Kemudian Indara beranjak kekamarnya, dan benar saja belum ada lima menit kepalanya menyentuh bantal dia langsung menyelami alam mimpi.
Tok tok tok
Terdengar suara ketukan pintu dari balik kamarnya, membuat Indara mengerjap beberapa kali dan mulai menyadarkan diri.
“Mbak Ara, ini sudah Ashar mbak.” Suara Bu Titi terdengar ditelinganya.
“Oh iya bu ini sudah bangun kok.” Jawabnya dengan suara sedikit parau karena baru saja terbangun dari tidur.
Diraihnya Jam weker yang ada di atas nakas samping tempat tidur, ternyata sudah menunjukkan pukul 15:45. Dengan segera ia melangkah menuju kamar mandi untuk membersihkan diri juga berganti baju, kemudian berjalan menuju mushollah.
Kewajiban Asharnya kini sudah terselesaikan, ia mengedarkan pandangannya. Rupanya ia melihat Bu Titi yang sedang memasak. Dilangkahkan kakinya menuju dapur untuk menemui Bu Titi.
“Bu saya bisa bantu apa ?” Tanyanya pada Bu Titi.
“Nggak apa-apa mbak ?” Tanya Bu Titi.
“Iya nggak apa-apa bu.”
“Ya udah, mbak Ara potong-potong bumbu sama sayur-sayur aja ya. Biar ibu yang masak-masak.” Nego bu Titi.
“Okeh bu.” Kemudian mengambil pisau dapur yang tadi sempat dipegang oleh bu Titi.
“Hmmm bu, anak ibu yang perempuan itu di mana ?” Tanya Indara.
“Naura yang mbak maksud ?” Tanya Bu Titi.
“Namanya Naura ? Bagus bu namanya.” Ucapnya sambil memotong sayur.
“Iya mbak. Dia bantu-bantu ditoko mbak. Kalau pulang kuliah biasanya langsung ke toko. Kalau toko tutup baru pulang mbak. ” Ucap Bu Titi.

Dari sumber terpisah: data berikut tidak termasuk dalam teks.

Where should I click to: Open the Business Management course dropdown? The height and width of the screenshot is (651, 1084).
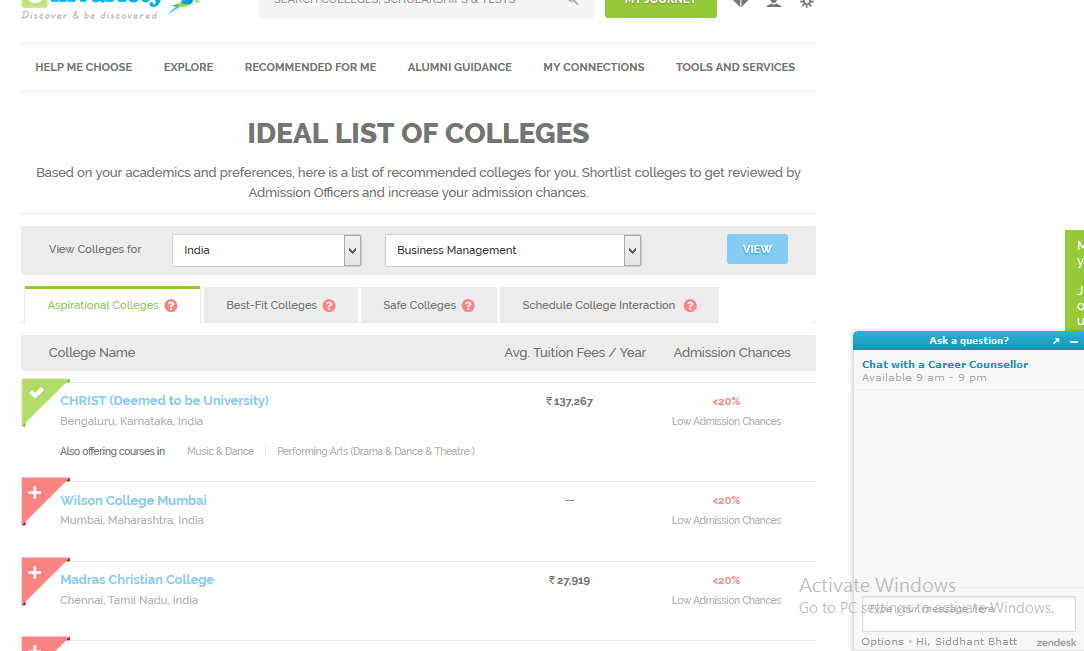513,250
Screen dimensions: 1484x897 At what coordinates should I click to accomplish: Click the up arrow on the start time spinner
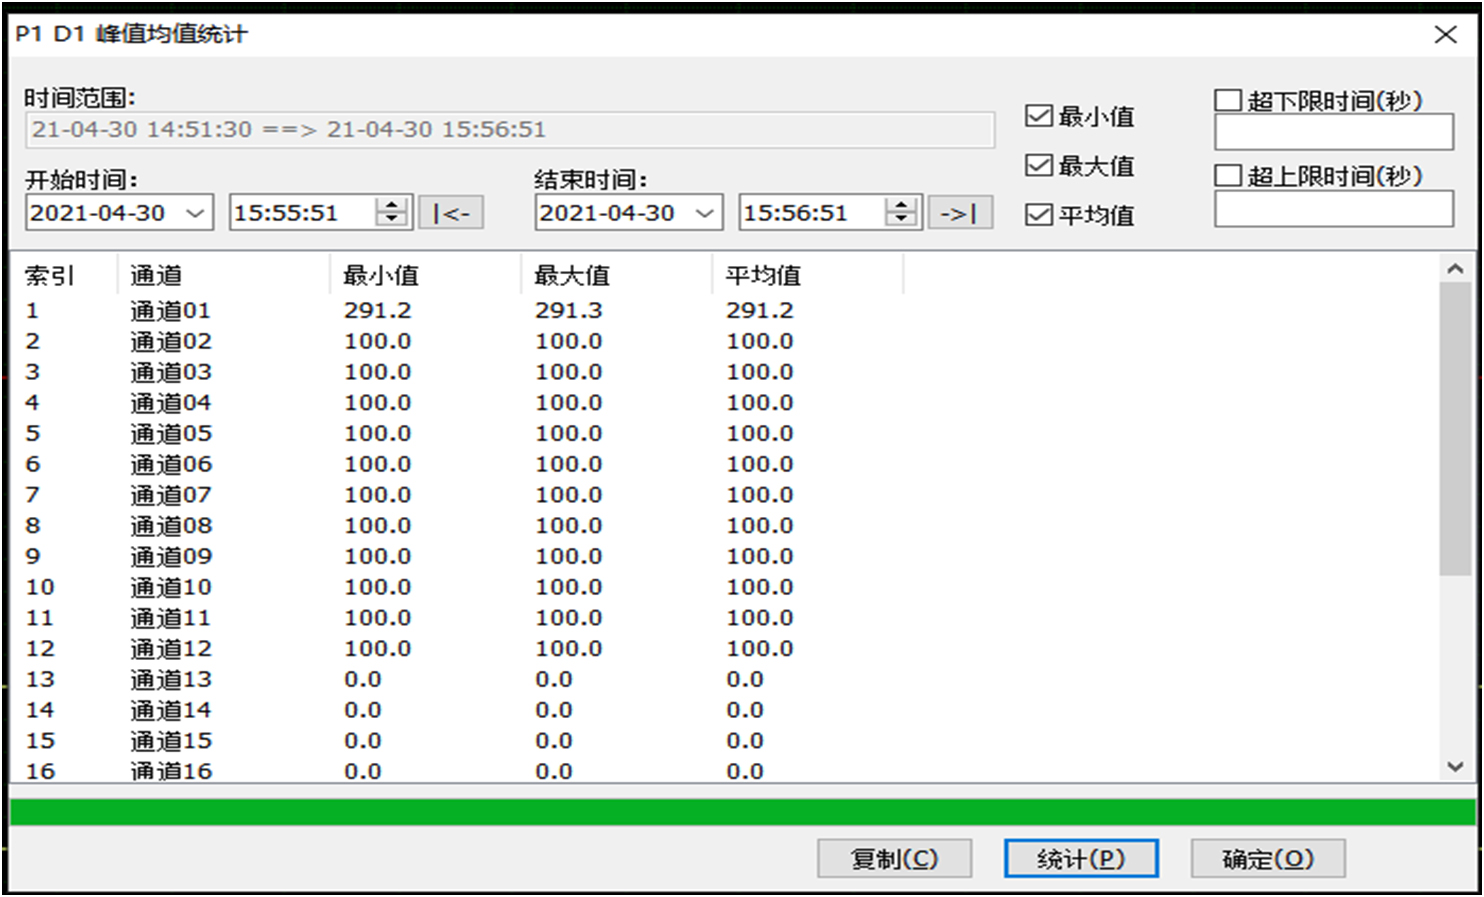393,204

“Ohhh jadi dia juga di toko bu ? Waaah asyik dong aku punya teman yang serumah juga di toko selain bude’.” Ujar Indara dengan semangatnya.
Bu Titi dan Naura memang tinggal dirumah Bude’ Aya karena Bu Titi dari keluarga yang kurang mampu. Suaminya sudah lama meninggal dunia sehingga bude’ Aya meminta bantuan Bu Titi untuk mengurus rumahnya. Sedangkan Naura membantu Bude’ Aya untuk mengurus toko.

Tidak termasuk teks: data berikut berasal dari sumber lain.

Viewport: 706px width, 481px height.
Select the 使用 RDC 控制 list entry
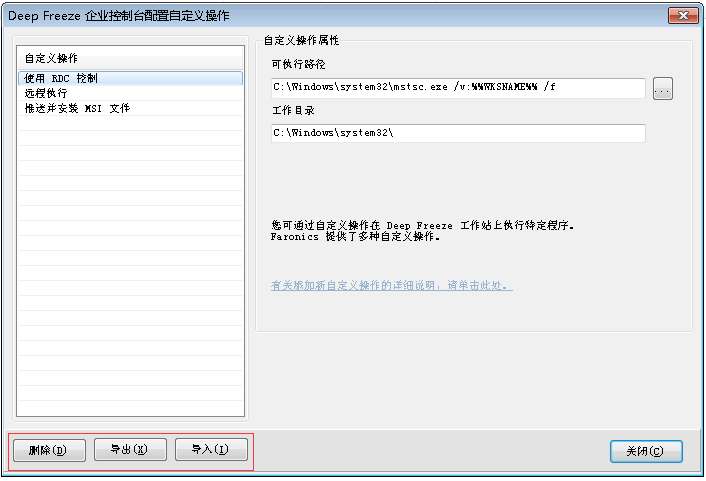(x=61, y=78)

Namun karena selama ini Indara hanya berkunjung barang satu atau dua hari kerumah bude’nya selama masih kuliah di Malang. Membuatnya tidak terlalu akrab dengan Naura yang dua tahun dibawahnya.
“Bu, biasanya bude’ pulang jam berapa ?” Tanya Indara kembali.
“Tergantung mbak, kadang sampai toko tutup, atau biasanya sebelum tutup.” Jawab bu Titi.
“Hmm, ini udah bu. Ara kekamar dulu nggak apa-apa bu ? saya mau beres barang-barang dulu.” Ucap Indara.
“Iya mbak nggak apa-apa. Makasih mbak udah bantu ibu.” Kata Bu Titi.
“Siip bu.” Ucap Indara dan melangkah menuju kamarnya.
Indara terlihat sibuk merapikan barang-barang dan memasukkan pakaiannya ke lemari. Hingga tak terasa kini suara sholawatan dari arah masjid mulai terdengar, menandakan bahwa waktu Magrib akan segera tiba.
Indara yang sudah membereskan pakaiannya kedalam lemari, segera turun untuk menunggu waktu Magrib di ruang keluarga. Tak lama mulai terdengar suara adzan dari arah masjid, dan bergegas ia menuju mushollah. Ternyata disana sudah ada bu Titi.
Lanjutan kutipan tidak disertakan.